In other embodiments of the invention, the IS-SNA is administered on a routine schedule. The checkpoint inhibitor may also be administered on a routine schedule, but alternatively, may be administered as needed. A “routine schedule” as used herein, refers to a predetermined designated period of time. The routine schedule may encompass periods of time which are identical or which differ in length, as long as the schedule is predetermined. For instance, the routine schedule may involve administration of the IS-SNA on a daily basis, every two days, every three days, every four days, every five days, every six days, a weekly basis, a bi-weekly basis, a monthly basis, a bi-monthly basis or any set number of days or weeks there-between, every two months, three months, four months, five months, six months, seven months, eight months, nine months, ten months, eleven months, twelve months, etc. Alternatively, the predetermined routine schedule may involve administration of the IS-SNA on a daily basis for the first week, followed by a monthly basis for several months, and then every three months after that. Any particular combination would be covered by the routine schedule as long as it is determined ahead of time that the appropriate schedule involves administration on a certain day.

Checkpoint proteins include but are not limited to PD-1, TIM-3, VISTA, A2AR, B7-H3, B7-H4, BTLA, CTLA-4, IDO, KIR and LAG3. CTLA-4, PD-1 and its ligands are members of the CD28-B7 family of co-signaling molecules that play important roles throughout all stages of T-cell function and other cell functions. CTLA-4, Cytotoxic T-Lymphocyte-Associated protein 4 (CD152), is involved in controlling T cell proliferation.

The PD-1 receptor is expressed on the surface of activated T cells (and B cells) and, under normal circumstances, binds to its ligands (PD-L1 and PD-L2) that are expressed on the surface of antigen-presenting cells, such as dendritic cells or macrophages. This interaction sends a signal into the T cell and inhibits it. Cancer cells take advantage of this system by driving high levels of expression of PD-L1 on their surface. This allows them to gain control of the PD-1 pathway and switch off T cells expressing PD-1 that may enter the tumor microenvironment, thus suppressing the anticancer immune response. Pembrolizumab (formerly MK-3475 and lambrolizumab, trade name Keytruda) is a human antibody used in cancer immunotherapy. It targets the PD-1 receptor.
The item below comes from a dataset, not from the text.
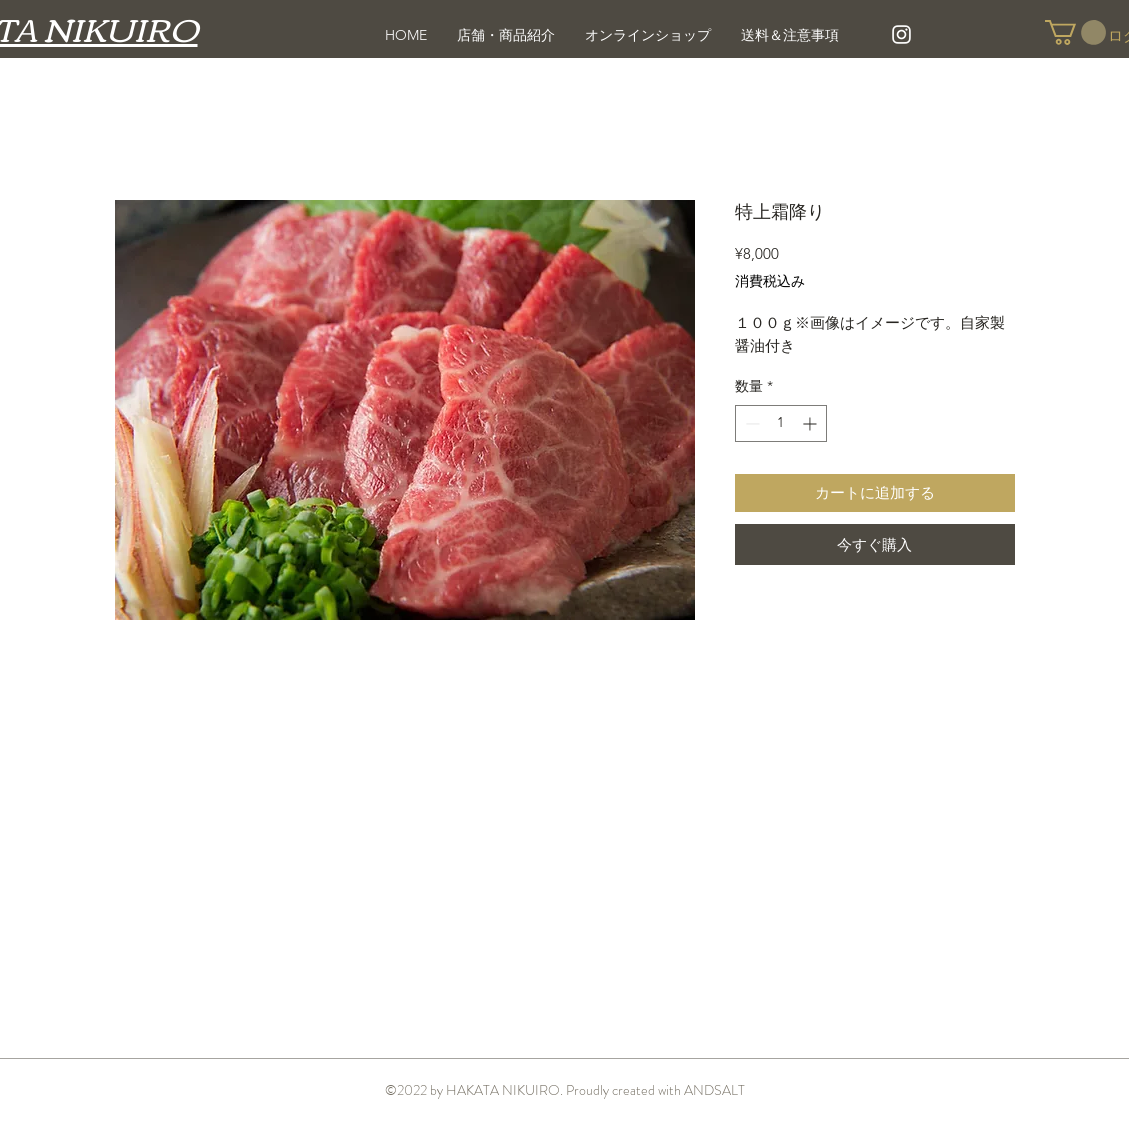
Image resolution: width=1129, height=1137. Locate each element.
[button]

IDO, Indoleamine 2,3-dioxygenase, is a tryptophan catabolic enzyme, which suppresses T and NK cells, generates and activates Tregs and myeloid-derived suppressor cells, and promotes tumor angiogenesis. TIM-3, T-cell Immunoglobulin domain and Mucin domain 3, acts as a negative regulator of Th1/Tc1 function by triggering cell death upon interaction with its ligand, galectin-9. VISTA, V-domain Ig suppressor of T cell activation.

The checkpoint inhibitor may be a molecule such as a monoclonal antibody, a humanized antibody, a fully human antibody, a fusion protein or a combination thereof or a small molecule. For instance, the checkpoint inhibitor inhibits a checkpoint protein which may be CTLA-4, PDL1, PDL2, PD1, B7-H3, B7-H4, BTLA, HVEM, TIM3, GAL9, LAG3, VISTA, KIR, 2B4, CD160, CGEN-15049, CHK 1, CHK2, A2aR, B-7 family ligands or a combination thereof. Ligands of checkpoint proteins include but are not limited to CTLA-4, PDL1, PDL2, PD1, B7-H3, B7-H4, BTLA, HVEM, TIM3, GAL9, LAG3, VISTA, KIR, 2B4, CD160, CGEN-15049, CHK 1, CHK2, A2aR, and B-7 family ligands. In some embodiments the anti-PD-1 antibody is BMS-936558 (nivolumab). In other embodiments the anti-CTLA-4 antibody is ipilimumab (trade name Yervoy, formerly known as MDX-010 and MDX-101).